Apr 1, 2015

IR - One Definition A Day: New World Order (NWO)

IR - One Definition A Day: New World Order (NWO), (p. 371, Ref. 1)

In contemporary usage the phrase is associated with President George Bush who popularized it in the aftermath of the Iraqi invasion of Kuwait on 2 August 1990. Bush was anxious that the American reaction to this act of aggression should not be, or be seen to be a unilateral one, but should be viewed in the context of a re-emergence of collective security in the post Cold War era. In a speech to a joint session of both houses of Congress on 11 September 1990, President Bush outlined five 'simple principles' which should form the framework of an evolving international order: 'Out of these troubled times, our fifth objective - a new world order - can emerge: a new era - freer from the threat of terror, stronger in the pursuit of justice and more secure in the quest for peace, an era in which the nations of the world, East and West, North and South, can prosper and live in harmony. 

As this quotation indicates, President Bush's conception of the NWO did not rise much above the rhetorical and it clearly lacked operational precision (what's new? which world? whose order?) but most analysts argued that at the very least the phrase referred to greater power cooperation, a strengthening of the United Nations and a more robust role for international law. 

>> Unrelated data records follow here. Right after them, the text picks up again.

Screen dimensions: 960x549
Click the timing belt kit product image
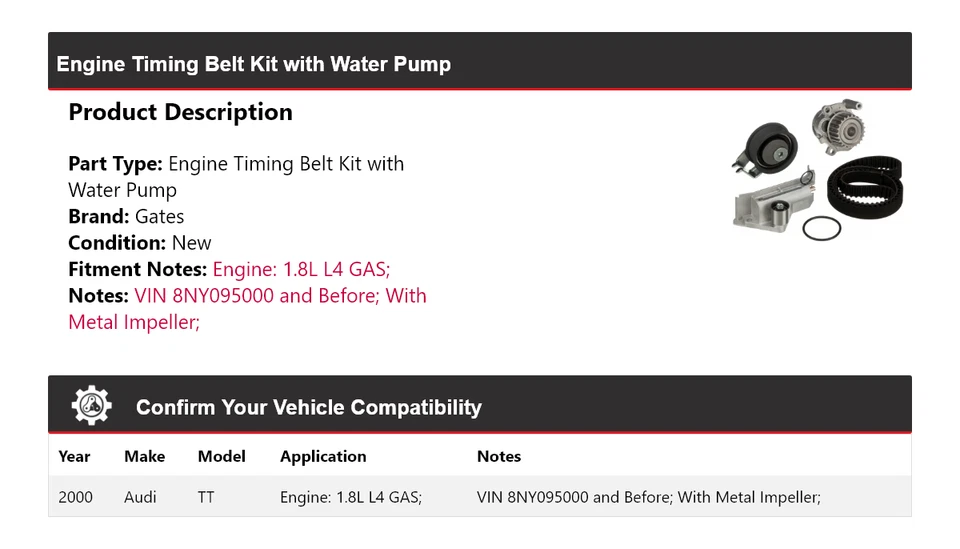818,170
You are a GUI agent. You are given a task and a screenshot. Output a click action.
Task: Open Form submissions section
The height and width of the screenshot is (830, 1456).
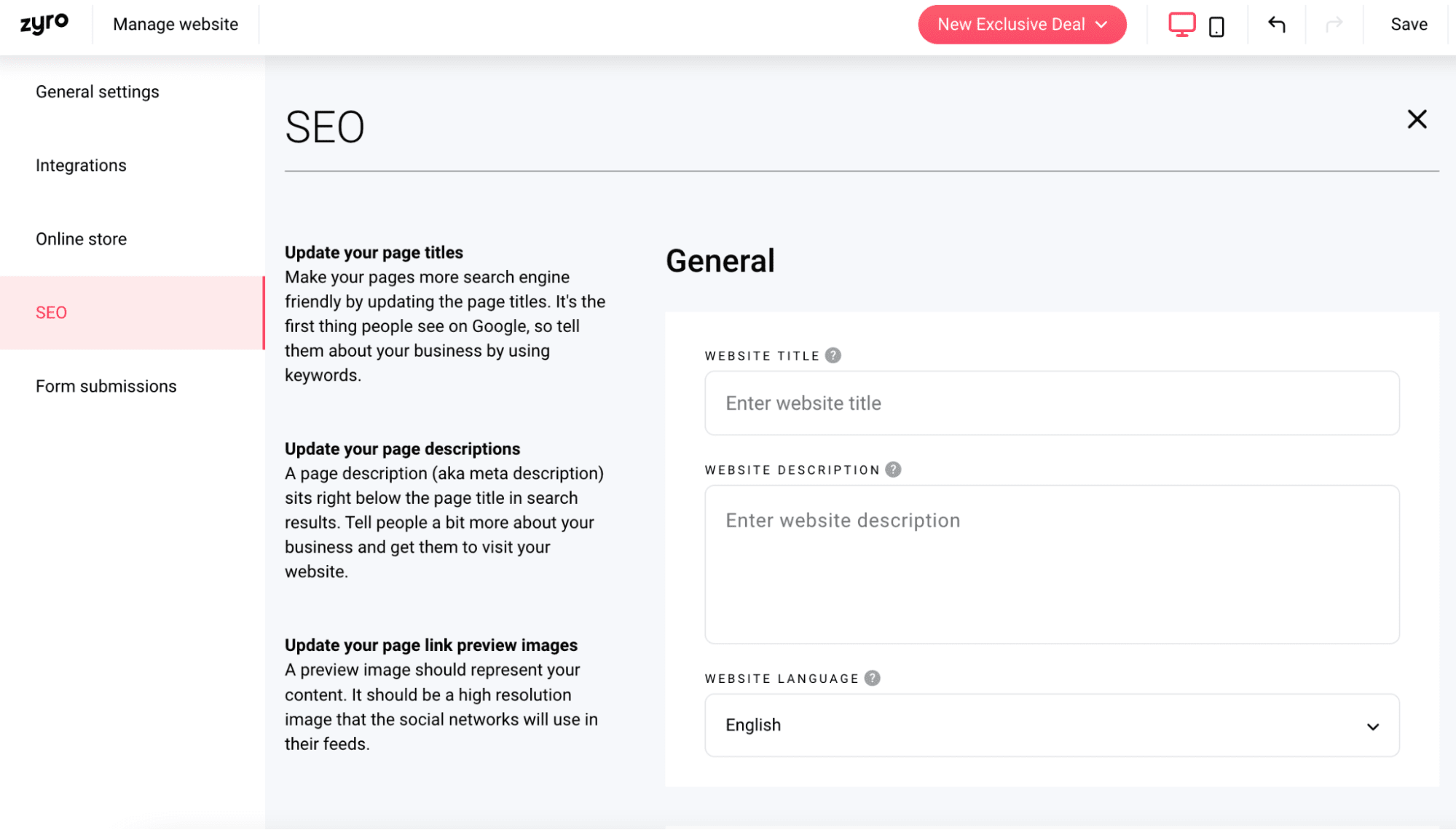click(x=106, y=386)
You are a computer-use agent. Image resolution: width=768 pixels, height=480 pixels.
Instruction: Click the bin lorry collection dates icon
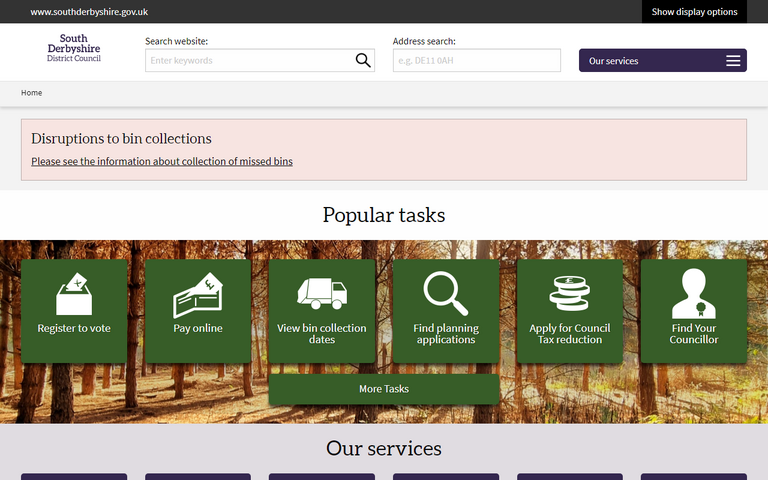click(x=322, y=293)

Many in the triumphalist West believed that with positive US leadership a new more stable and more just international order could arise out of the straitjacket of Cold War rivalry and hostility. Although the term is associated in the popular mind with the Persian Gulf war, the ideas it embodies are by no means new; calls for a 'new world order' have regularly accompanied significant events - usually the ending of general wars - in international relations. Similar calls were made in 1815, 1918 and 1945 - 46. In essence, these ideas are a re-embodiment of traditional idealist or Kantian liberal notions concerning inter-state cooperation, perpetual peace and harmony of interests.

The remarkably events in world politics between nineteen eighty-nine and the early 1990s led many to believe that international relations was now in a period of profound transformation. The collapse of communism in Eastern Europe, the demise of the Soviet Union, the end of the Warsaw Pact, the unification of Germany and the ending of apartheid in South Africa were events that encouraged the idea that a 'new age' of international relations had arrived. Among the elements associated with this supposed transformation are increased evidence of interdependence and cooperation, globalisation, integration, regionalism, the disutility of military force and importantly, a possible new role for the UN. Indeed, much of the discussion of a NWO centered on reforming the UN, strenghthening the machinery for collective action and laying down the groundwork for global governance. 

For optimists therefore the 1989-91 period marked a watershed in world politics, producing conditions of unheard of political, economic and military cooperation. Pessimists, (usually drawn from the realist/neorealist perspective) have taken a much less sanguine view. Indeed one analyst has suggested that the end of the Cold War has released long-repressed ethnic and communal conflicts on a global scale and that far from eradicating conflict altogether, the NWO will be characterized by a clash of civilization, of which the conflict in ex-Yuguoslavia is but a prelude. The proliferation of nuclear weapons accompanied by failed states, resource wars and environmental decay may in fact make the original Cold War something that 'we will soon miss' (Mearsheimer, 1990). 

For realists NWOs are always false dawns since continuity not change is the fundamental feature of international relations. On this view, there are no grounds to assume that the future will be any better than the past.